I noted when putting together the loadbalancer.pp profile above that I had previously used some REALLY ODD ip addresses in the balancer config. Why? For the life of me I cannot recall. The original file looked like so:

# Load Balancer Profile
class profiles::loadbalancer {

  class { 'haproxy': }

  # Main Proxy Listener
  haproxy::listen { 'compiler.example.com':
    collect_exported => false,
    ipaddress        => $::ipaddress,
    ports            => '8140',
  }

  # First Load balanced Compile Master
  haproxy::balancermember { 'compiler1.example.com':
    listening_service => 'compiler.example.com',
    server_names      => 'compiler1.example.com',
    ipaddress         => '10.0.1.24',
    ports             => '8140',
    options           => 'check',
  }

  # Second Load Balanced Compile Master
  haproxy::balancermember { 'compiler2.example.com':
    listening_service => 'compiler.example.com',
    server_names      => 'compiler2.example.com',
    ipaddress         => '10.0.1.25',
    ports             => '8140',
    options           => 'check',
  }
}

In my original implementation I set the ipaddres fields with some odd IP addresses.
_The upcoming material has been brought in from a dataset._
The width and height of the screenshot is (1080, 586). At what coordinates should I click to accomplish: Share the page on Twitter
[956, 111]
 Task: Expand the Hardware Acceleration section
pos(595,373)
For info around how to fill those but ,the documentation gives some hints:

ipaddresses: Optional. Specifies the IP address used to contact the balancermember service. Valid options: a string or an array. If you pass an array, it must contain the same number of elements as the array you pass to the server_names parameter. For each pair of entries in the ipaddresses and server_names arrays, Puppet creates server entries in haproxy.cfg targeting each port specified in the ports parameter. Default: the value of the $::ipaddress fact.

Since I was originally setting these up in Digital Ocean, I used the IP space 159.203.x.x which belongs to Digital Ocean. I am guessing these were the hard IPs on the instances I stood up. Since the documentation above states these are optional, you have two options here. Either leave those lines out of your config altogether, or manually set them to the IP Address of the instance you’re using. Try each and do which works for you.

Conclusion

Your HAProxy Load balancer is now complete and ready to take traffic to the additional catalog compiler nodes. In installment IV, we’ll begin to add in more components along the way to a fully developed LEI of Puppet Enterprise.